= Stored data =
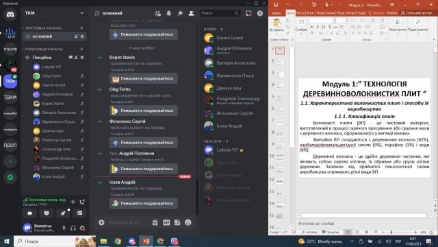Open the Файл tab in PowerPoint
438x247 pixels.
[276, 13]
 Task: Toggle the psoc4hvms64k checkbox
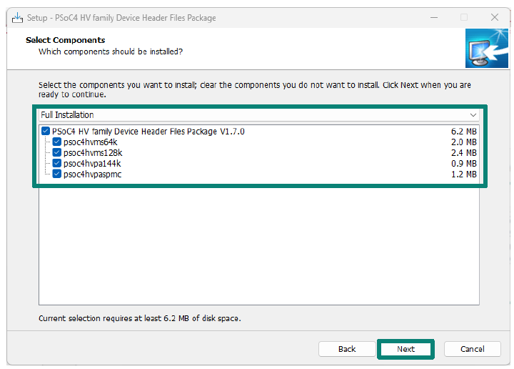pyautogui.click(x=56, y=142)
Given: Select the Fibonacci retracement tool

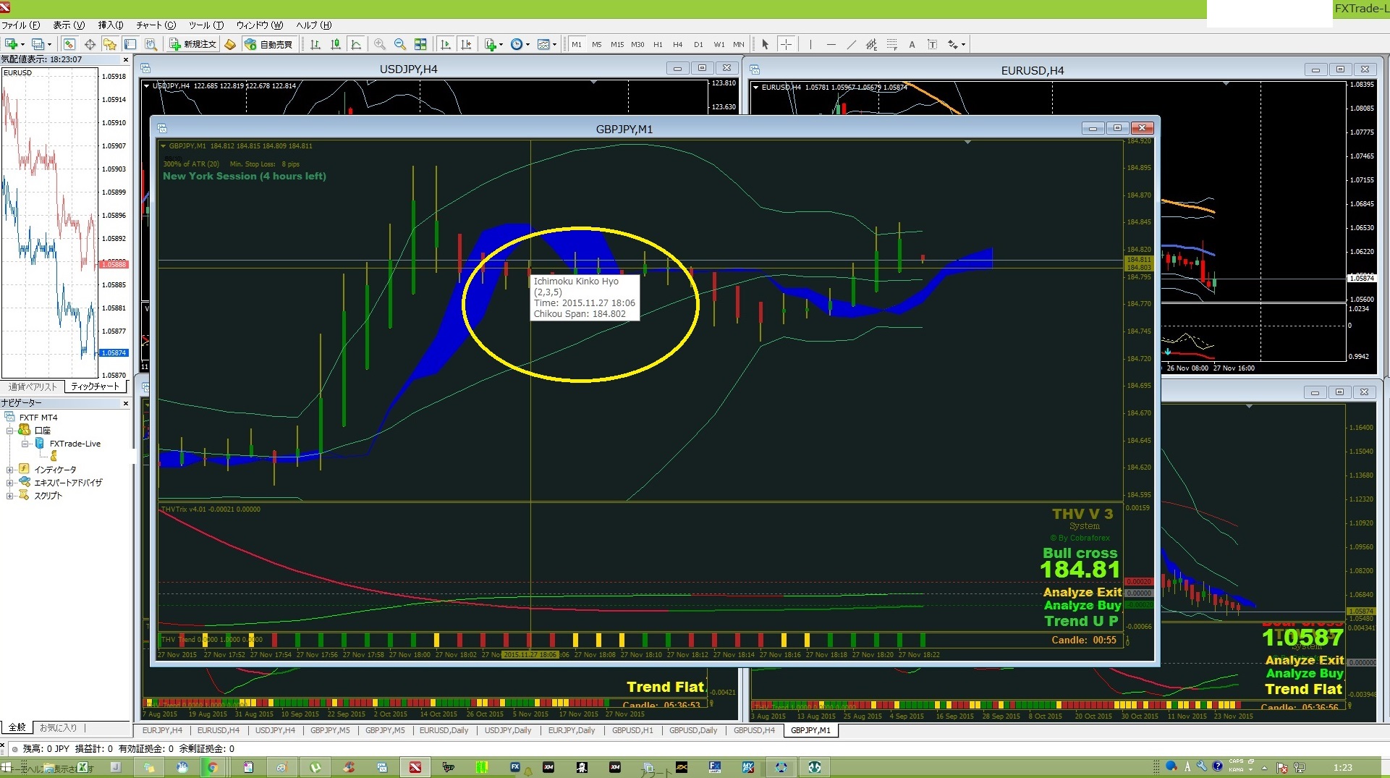Looking at the screenshot, I should tap(891, 45).
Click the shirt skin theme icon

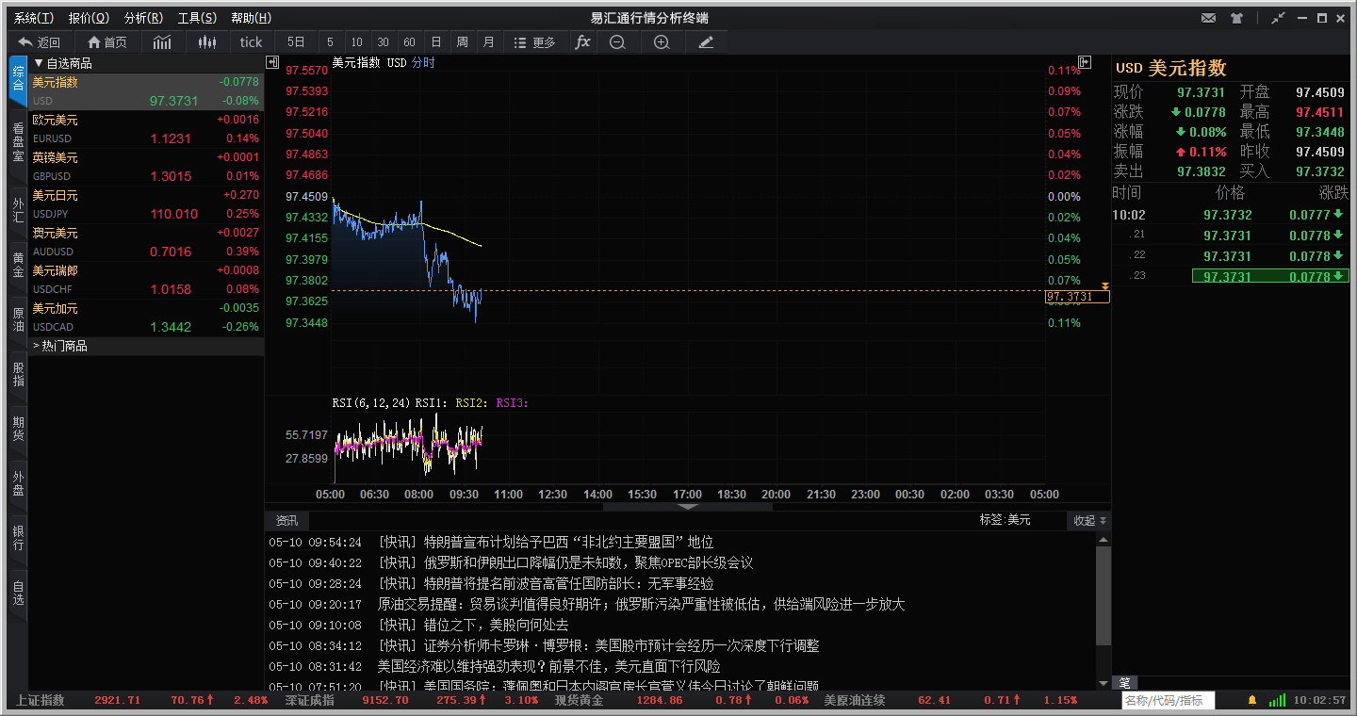(x=1236, y=18)
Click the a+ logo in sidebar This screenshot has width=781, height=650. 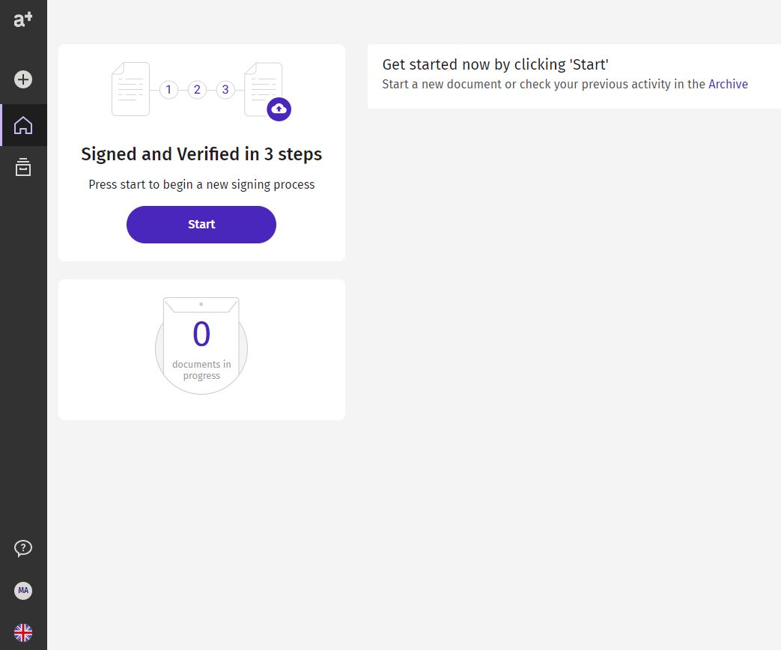coord(23,19)
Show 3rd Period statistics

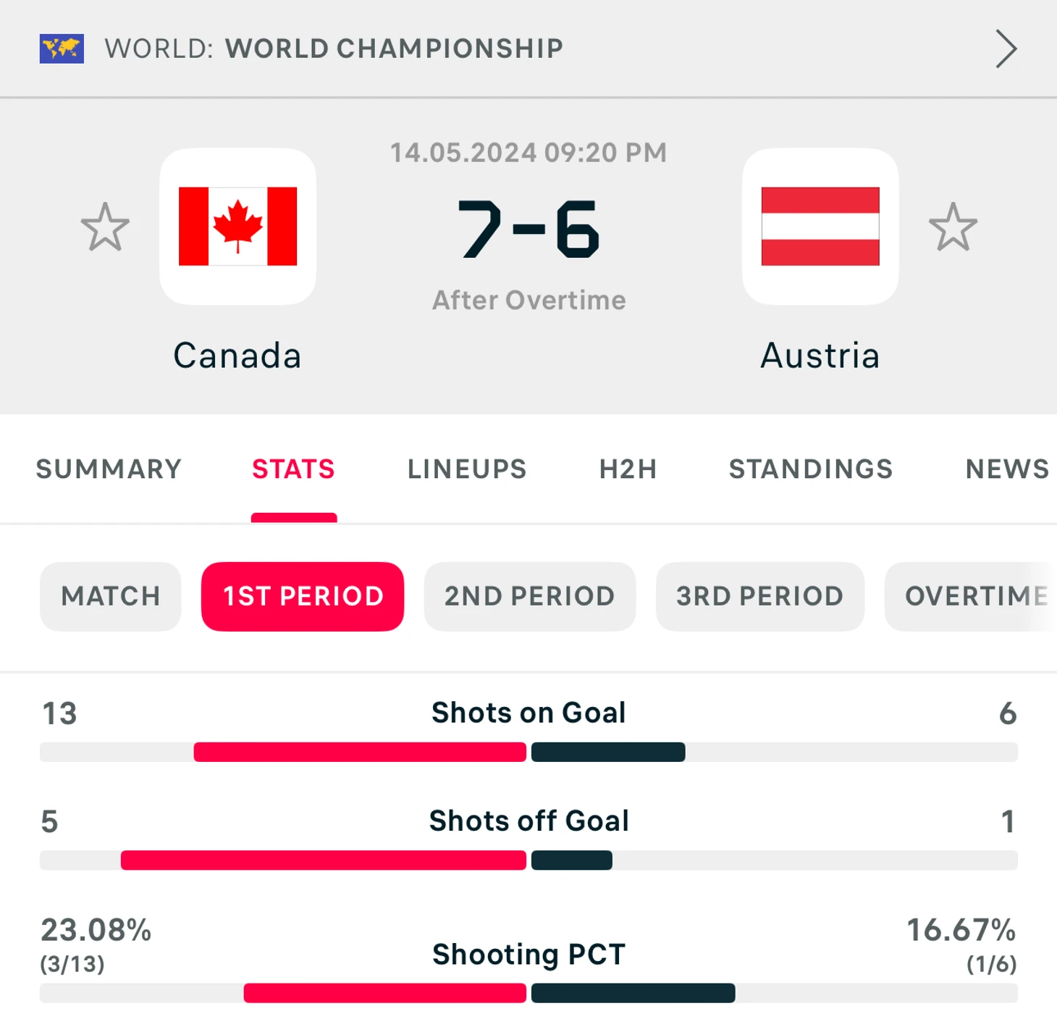point(760,596)
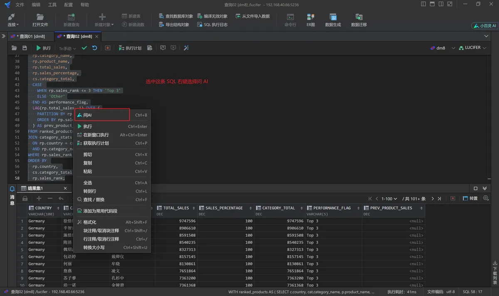
Task: Open the 数据生成 data generation tool
Action: click(333, 20)
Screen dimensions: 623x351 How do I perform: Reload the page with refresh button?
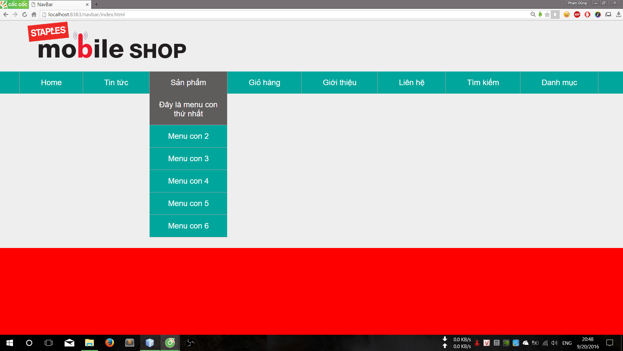tap(24, 14)
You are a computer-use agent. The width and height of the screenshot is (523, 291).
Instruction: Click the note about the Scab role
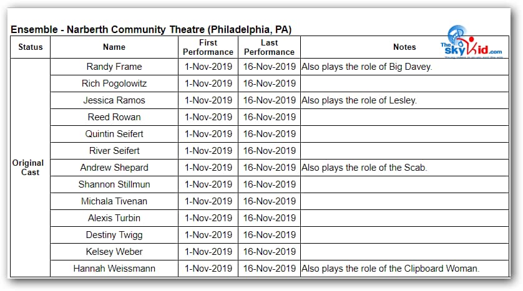click(x=364, y=168)
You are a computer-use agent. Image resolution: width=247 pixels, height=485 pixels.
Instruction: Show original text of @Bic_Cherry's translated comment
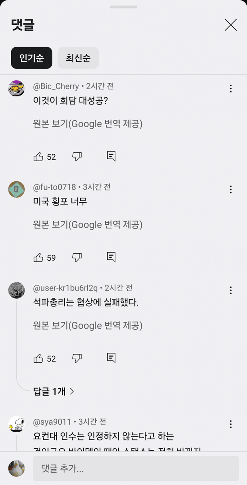click(x=88, y=124)
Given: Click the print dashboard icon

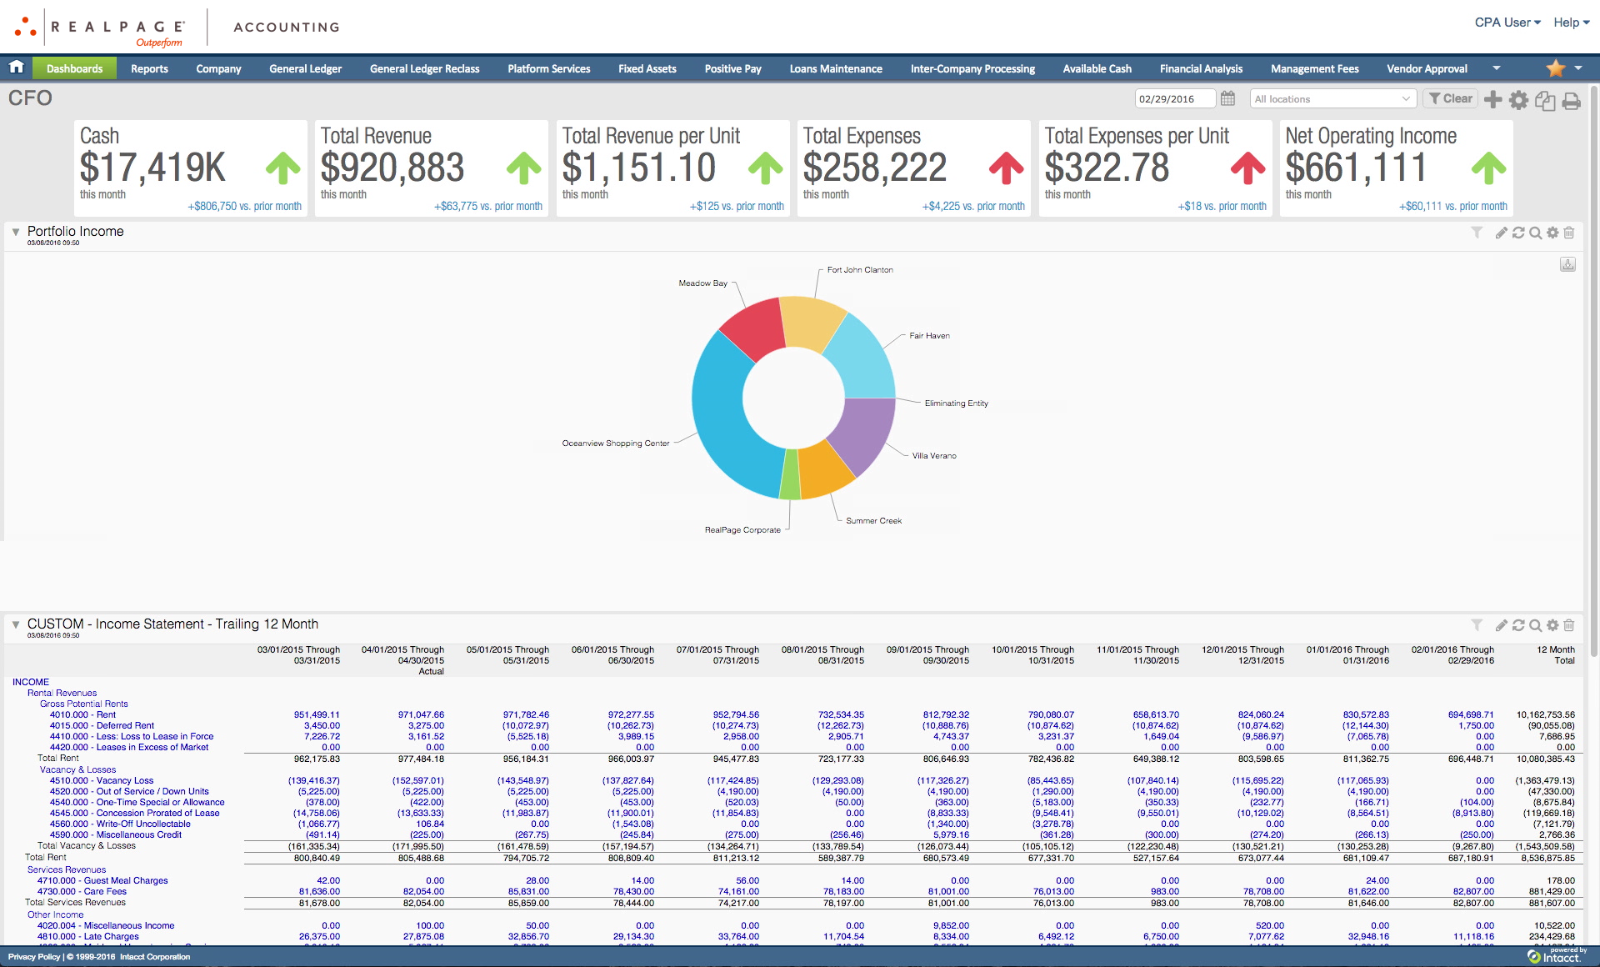Looking at the screenshot, I should point(1571,101).
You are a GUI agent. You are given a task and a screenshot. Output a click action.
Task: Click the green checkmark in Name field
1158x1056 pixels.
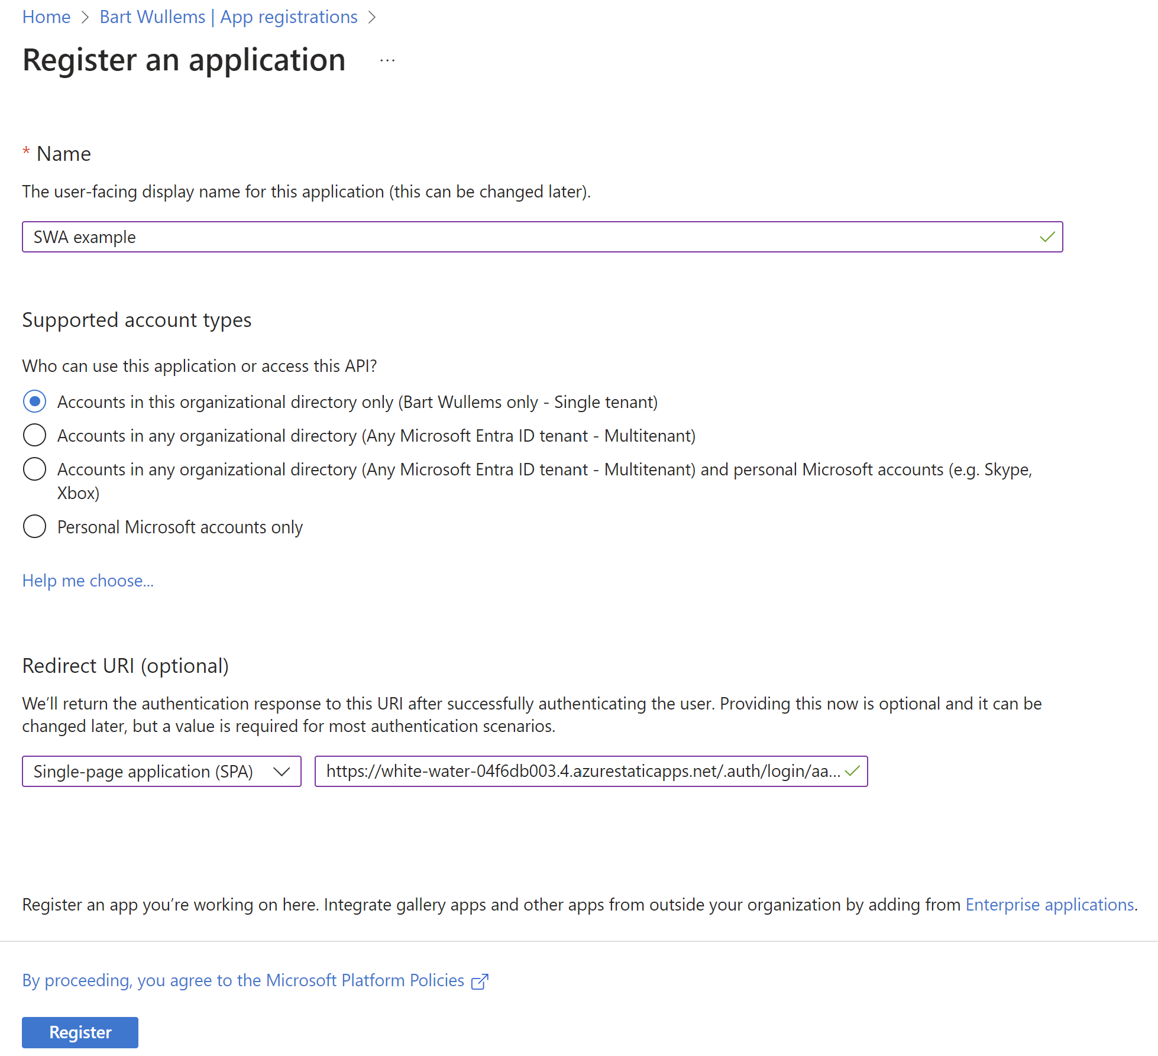pyautogui.click(x=1047, y=237)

= TASK OBJECTIVE =
Show every line of the rows above that holds the string "agent".

= ANSWER IN FULL =
You are a computer-use agent. The width and height of the screenshot is (523, 291).
You are a computer-use agent. Image resolution: width=247 pixels, height=485 pixels.
You are a GUI agent. You are given a task and a screenshot. Output a click action.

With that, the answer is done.